Tiling a diamond-shaped grid with tetrominoes

Question

You have a grid like this:

(The entire grid isn't shown as it would be too large, but the number of squares in each row are as follows: $2, 4, 6, \ldots, 96, 98, 100, 100, 98, 96, \ldots, 6, 4, 2$.)

We define this grid as $G(100)$, as it is 100 squares across at its widest point and 100 squares high at its tallest point.

You want to tile it with only copies of this tetromino:

You may rotate or flip the tetromino.

1. Is it possible? Why or why not? An explanation in your answer is required.

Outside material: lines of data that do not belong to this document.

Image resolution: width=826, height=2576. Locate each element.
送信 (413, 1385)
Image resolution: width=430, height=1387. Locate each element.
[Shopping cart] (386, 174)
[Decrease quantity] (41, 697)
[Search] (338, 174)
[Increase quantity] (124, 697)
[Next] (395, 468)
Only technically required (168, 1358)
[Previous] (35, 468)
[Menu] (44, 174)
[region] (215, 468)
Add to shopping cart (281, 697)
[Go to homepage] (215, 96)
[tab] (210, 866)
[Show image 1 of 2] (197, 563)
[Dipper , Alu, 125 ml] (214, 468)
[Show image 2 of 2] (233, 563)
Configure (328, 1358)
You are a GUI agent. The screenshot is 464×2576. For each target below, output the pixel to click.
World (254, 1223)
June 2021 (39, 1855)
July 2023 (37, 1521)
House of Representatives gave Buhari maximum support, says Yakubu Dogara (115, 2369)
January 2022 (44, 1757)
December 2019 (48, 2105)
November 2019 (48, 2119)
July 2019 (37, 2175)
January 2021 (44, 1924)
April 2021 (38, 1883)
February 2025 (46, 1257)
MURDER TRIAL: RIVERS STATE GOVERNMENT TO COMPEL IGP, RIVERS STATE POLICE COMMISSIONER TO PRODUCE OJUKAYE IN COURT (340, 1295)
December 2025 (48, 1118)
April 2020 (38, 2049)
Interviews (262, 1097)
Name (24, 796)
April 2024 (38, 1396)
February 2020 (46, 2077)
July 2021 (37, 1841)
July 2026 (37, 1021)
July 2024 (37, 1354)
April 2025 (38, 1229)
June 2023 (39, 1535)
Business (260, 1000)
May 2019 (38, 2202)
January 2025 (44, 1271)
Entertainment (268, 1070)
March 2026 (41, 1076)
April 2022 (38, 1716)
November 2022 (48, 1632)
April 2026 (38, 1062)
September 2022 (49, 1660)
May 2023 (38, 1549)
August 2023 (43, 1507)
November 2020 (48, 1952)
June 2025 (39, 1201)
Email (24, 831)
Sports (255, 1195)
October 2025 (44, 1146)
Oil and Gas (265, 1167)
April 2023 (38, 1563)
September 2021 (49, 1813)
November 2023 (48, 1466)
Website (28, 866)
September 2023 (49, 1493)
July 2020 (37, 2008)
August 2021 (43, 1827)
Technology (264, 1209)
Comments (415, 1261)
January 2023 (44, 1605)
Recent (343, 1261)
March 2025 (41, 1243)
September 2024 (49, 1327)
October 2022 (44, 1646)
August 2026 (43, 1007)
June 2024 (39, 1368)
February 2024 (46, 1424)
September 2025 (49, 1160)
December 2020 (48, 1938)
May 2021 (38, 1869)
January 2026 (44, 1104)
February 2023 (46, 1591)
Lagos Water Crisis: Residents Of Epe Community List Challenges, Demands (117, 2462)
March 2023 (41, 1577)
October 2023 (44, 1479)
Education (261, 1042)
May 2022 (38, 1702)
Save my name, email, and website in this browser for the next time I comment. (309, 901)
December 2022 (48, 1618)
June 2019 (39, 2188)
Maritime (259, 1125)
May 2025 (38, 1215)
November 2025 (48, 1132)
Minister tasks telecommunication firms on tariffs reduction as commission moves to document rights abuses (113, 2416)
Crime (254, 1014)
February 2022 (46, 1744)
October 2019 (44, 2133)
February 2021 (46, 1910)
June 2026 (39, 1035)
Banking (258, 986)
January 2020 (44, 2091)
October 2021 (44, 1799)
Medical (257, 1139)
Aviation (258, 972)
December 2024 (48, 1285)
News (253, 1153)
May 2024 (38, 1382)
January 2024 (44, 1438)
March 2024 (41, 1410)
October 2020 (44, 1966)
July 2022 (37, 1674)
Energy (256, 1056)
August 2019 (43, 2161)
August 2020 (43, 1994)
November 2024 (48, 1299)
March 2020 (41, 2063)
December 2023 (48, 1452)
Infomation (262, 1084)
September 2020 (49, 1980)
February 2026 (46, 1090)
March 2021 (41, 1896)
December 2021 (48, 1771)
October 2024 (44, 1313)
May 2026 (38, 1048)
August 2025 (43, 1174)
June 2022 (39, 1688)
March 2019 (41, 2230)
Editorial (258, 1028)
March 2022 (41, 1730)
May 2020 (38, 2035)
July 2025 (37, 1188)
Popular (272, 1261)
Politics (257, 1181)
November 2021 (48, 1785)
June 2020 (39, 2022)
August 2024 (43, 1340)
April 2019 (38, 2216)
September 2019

2. For which even positive integer values of $n$ is tiling the grid $G(n)$ with only the tetromino possible? (Again, you must provide an explanation.)

^{note: I will post my own solution after either two days have passed or two distinct correct answers (for each question 1 and 2) have been provided.}

Answer 1

Answer to part 1:

$G(100)$ cannot be tiled.

Divide an infinite checkerboard into $2\times 2$ blocks, then color each block alternately white and black, as shown: $$ \begin{array}{ccccc|ccccc} &&\vdots&&\vdots&&\vdots&&\vdots&&\\ \cdots & B & B & W & W & B & B & W & W &\cdots\\ \cdots & B & B & W & W & B & B & W & W &\cdots\\ \hline \cdots & W & W & B & B & W & W & B & B &\cdots\\ \cdots & W & W & B & B & W & W & B & B &\cdots\\ &&\vdots&&\vdots&&\vdots&&\vdots&\\ \end{array} $$ Then, place the $G(100)$ array on top of this so that its axes of symmetry are the two lines (one horizontal, the other vertical) above, and let $G(100)$ be colored to match the the board below it.

No matter how a tile is placed, it will cover either 3 whites and a black, or 3 blacks and a white. This means that whenever an odd number of tiles are placed, the area they cover will be unbalanced between black and white. But covering $G(100)$ entails placing $1275$ tiles, and $G(100)$ itself is white/black balanced, so it cannot be covered. This proof also shows that $G(2n)$ is not tileable whenever $n\equiv 1$ or $2$ (mod $4$), since there are $1+2+\dots+n$ tiles to be placed, which is odd whenever $n=4k+1$ or $4k+2$.

Answer 2

We cannot tile the given grid.

Below is an example coloring of $G(12)$. Notice that a rotation of 180° about the central green dot swaps the colors, thus we have an equal amount of red and white tiles, and we can extend this coloring to any $G(2n)$, in particular, $G(100)$.

Let's consider the S and Z tetrominoes separately. Notice that no matter where an S tetromino is placed, it covers either 4-0, 0-4, or 2-2 of white-red. Thus when we place an S tetromino we do not change the difference between the amounts of red and white tiles modulo 4. Similarly any Z tetromino covers 3-1 or 1-3, thus adding 2 to the difference modulo 4. To end with 0 red and 0 white tiles (ie to cover the entire board) we must have the difference be 0 mod 4, and thus we must have an even number of Z tetrominoes.

This argument is completely symmetrical; there is no real difference between S and Z tetrominoes. If we can tile the board using an odd number of S tetrominoes, simply mirror the board turning all S into Z and vice versa and we have tiled the board using an odd number of Z tetrominoes, which we know is impossible. Thus we have an even number of both S and Z tetrominoes, and an even number of tetrominoes overall. This means that the area of the board must be divisible by 8. But in the case of $G(100)$, it's not.

The size of $G(2N)$ is $4(1 + \dots + N) = 4\frac{N(N+1)}{2} = 2N(N+1)$. If 8 divides this then $8 | 2N(N+1) \iff 4|N(N+1) \iff 4|N$ or $4|N+1$.